Trahison. Mensonges. Duplicité. Malhonnêteté. Voilà les mots que les interlocuteurs européens de Londres utilisent pour décrire les réponses – à géométrie variable – du gouvernement britannique sur la mise en œuvre de l’accord de divorce avec l’Union, et en particulier du fameux protocole nord-irlandais.

Bien sûr, de tels termes assassins ont ces derniers jours disparu du paysage médiatique, pour faire place aux applaudissements royaux. «God save the Queen», et vive la reine Elizabeth II, qui célèbre à partir de ce jeudi 2 juin ses 70 ans de règne sur le Royaume-Uni.

Mais à Bruxelles, la colère ne se dément pas. Surtout depuis que Boris Johnson a annoncé, le 17 mai, son intention de légiférer dans les prochaines semaines pour revenir sur les contrôles post-Brexit, qui ont replongé l’Irlande du Nord dans une grave crise politique…

Remplacer l’accord institutionnel

Trahison. Mensonges. Duplicité… Est-ce là des mots que le Conseil fédéral souhaite entendre dans la bouche des négociateurs européens, et dans l’entourage du Commissaire slovaque Maros Sefcovic, d’accord pour se rendre à Berne à la fin juin fin d’essayer d’y débloquer le dossier empoisonné des relations bilatérales entre la Suisse et l’Union européenne?

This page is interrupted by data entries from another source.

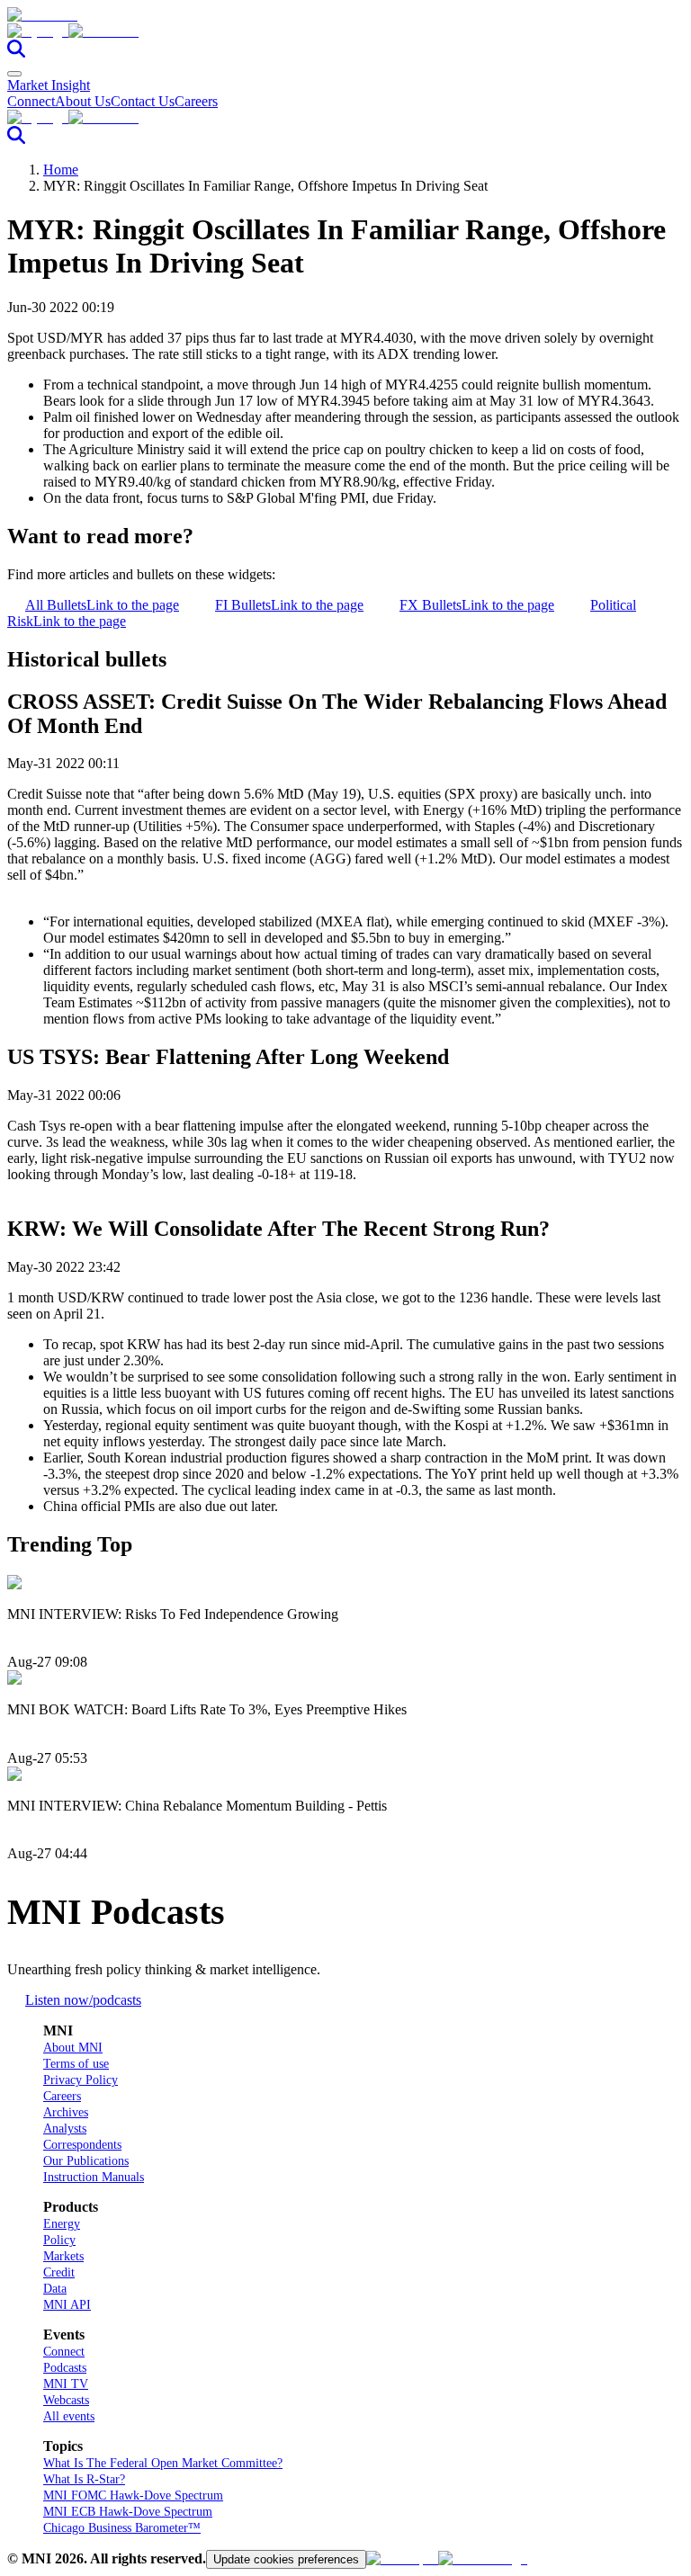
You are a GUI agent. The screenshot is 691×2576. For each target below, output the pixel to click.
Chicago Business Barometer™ (122, 2528)
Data (55, 2288)
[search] (16, 52)
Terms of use (76, 2064)
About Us (83, 101)
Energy (61, 2224)
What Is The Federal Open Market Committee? (163, 2463)
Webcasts (66, 2400)
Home (60, 169)
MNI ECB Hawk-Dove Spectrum (127, 2511)
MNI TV (65, 2384)
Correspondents (82, 2144)
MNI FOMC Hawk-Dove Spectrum (133, 2495)
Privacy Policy (80, 2080)
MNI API (67, 2305)
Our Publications (86, 2161)
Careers (196, 101)
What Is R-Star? (84, 2479)
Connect (31, 101)
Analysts (64, 2128)
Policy (59, 2240)
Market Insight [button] (48, 85)
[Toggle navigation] (14, 73)
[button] (345, 31)
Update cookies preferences (286, 2559)
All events (68, 2416)
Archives (65, 2112)
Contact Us (143, 101)
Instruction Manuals (93, 2177)
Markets (63, 2256)
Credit (59, 2272)
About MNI (73, 2047)
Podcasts (64, 2368)
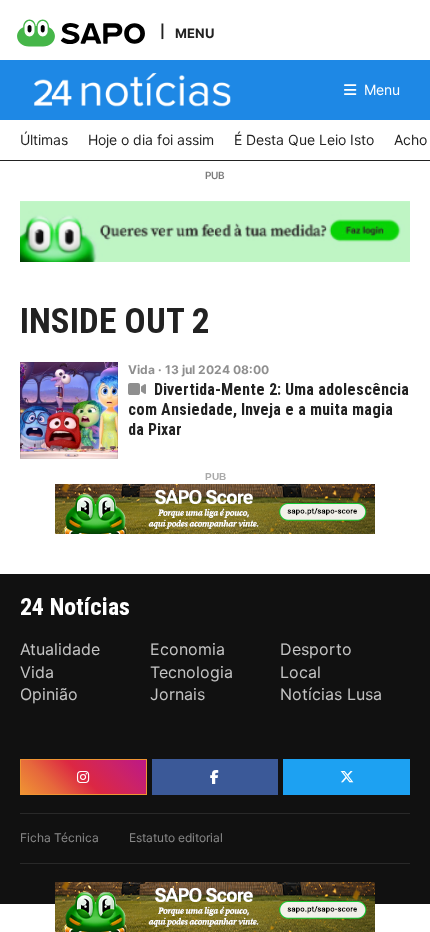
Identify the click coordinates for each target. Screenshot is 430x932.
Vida (141, 369)
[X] (346, 777)
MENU (194, 32)
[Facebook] (215, 777)
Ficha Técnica (59, 837)
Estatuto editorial (176, 837)
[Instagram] (83, 777)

On espère que non. Car l’enjeu va bien au-delà, en cette année 2022, de la capacité ou non des deux parties à accoucher d’un projet capable de remplacer l’accord institutionnel rejeté par la Suisse le 26 mai 2021.

«C’est insensé!»

«Nous sommes entrés dans un monde violent engendré par le retour fracassant des Empires. La Suisse pense-t-elle vraiment que, cette fois encore, elle peut s’en tirer seule? Dans ce cas, pourquoi avoir décidé d’appliquer les sanctions européennes contre la Russie?» s’est exclamé l’eurodéputé belge (et ancien premier ministre) Guy Verhofstadt, qui vient de présider la Conférence sur l’avenir de l’Europe, achevée le 9 mai.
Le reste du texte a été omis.